Metadata is data about your data.  

  • Answers who, what, why, when, where and how about your data set.
  • Often includes the purpose, time, geographic location, creator, access, variables, variable units, and terms of use of the data.
  • Organized using a schema which allows the data set to be easily indexed and retrieved from the repository

What metadata schema should I use?

Many disciplines have metadata schemas designed specifically for their types of data.  Funders may require the data that you will share to use a specific schema.
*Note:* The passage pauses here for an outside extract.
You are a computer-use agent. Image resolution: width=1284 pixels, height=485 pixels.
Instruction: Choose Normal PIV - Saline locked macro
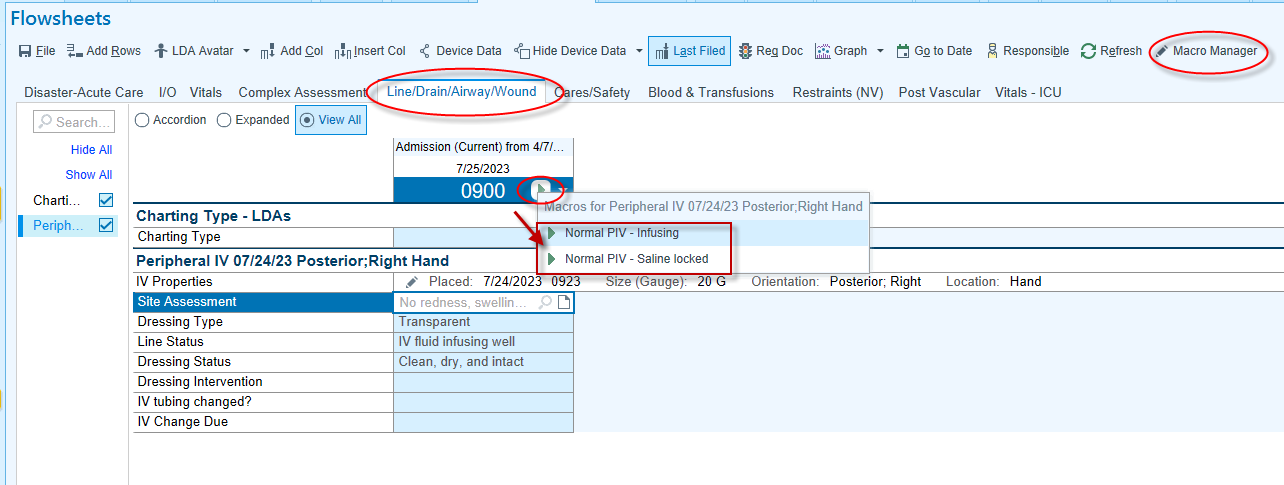coord(636,259)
Repositories may require that all data submitted to them for deposit use a specific standard (a standard identifies the required schema). It is best practice to choose a repository early in a project so you can identify which standard you will be required to use.

Example metadata standards and schemas:

  • DataCite: schema used for a DOI assigned to a dataset.
  • DDI (Data Documentation Initiative): international standard for social, behavioral and economic sciences. 
  • Dublin Core: basic and widely used standard. 
  • EML (Ecological Metadata Language): ecological standard supported by the Ecological Society of America. 
  • ISO 19115 or FGDC's Content Standard for Digital Geospatial Metadata for geospatial data: used to describe geospatial data.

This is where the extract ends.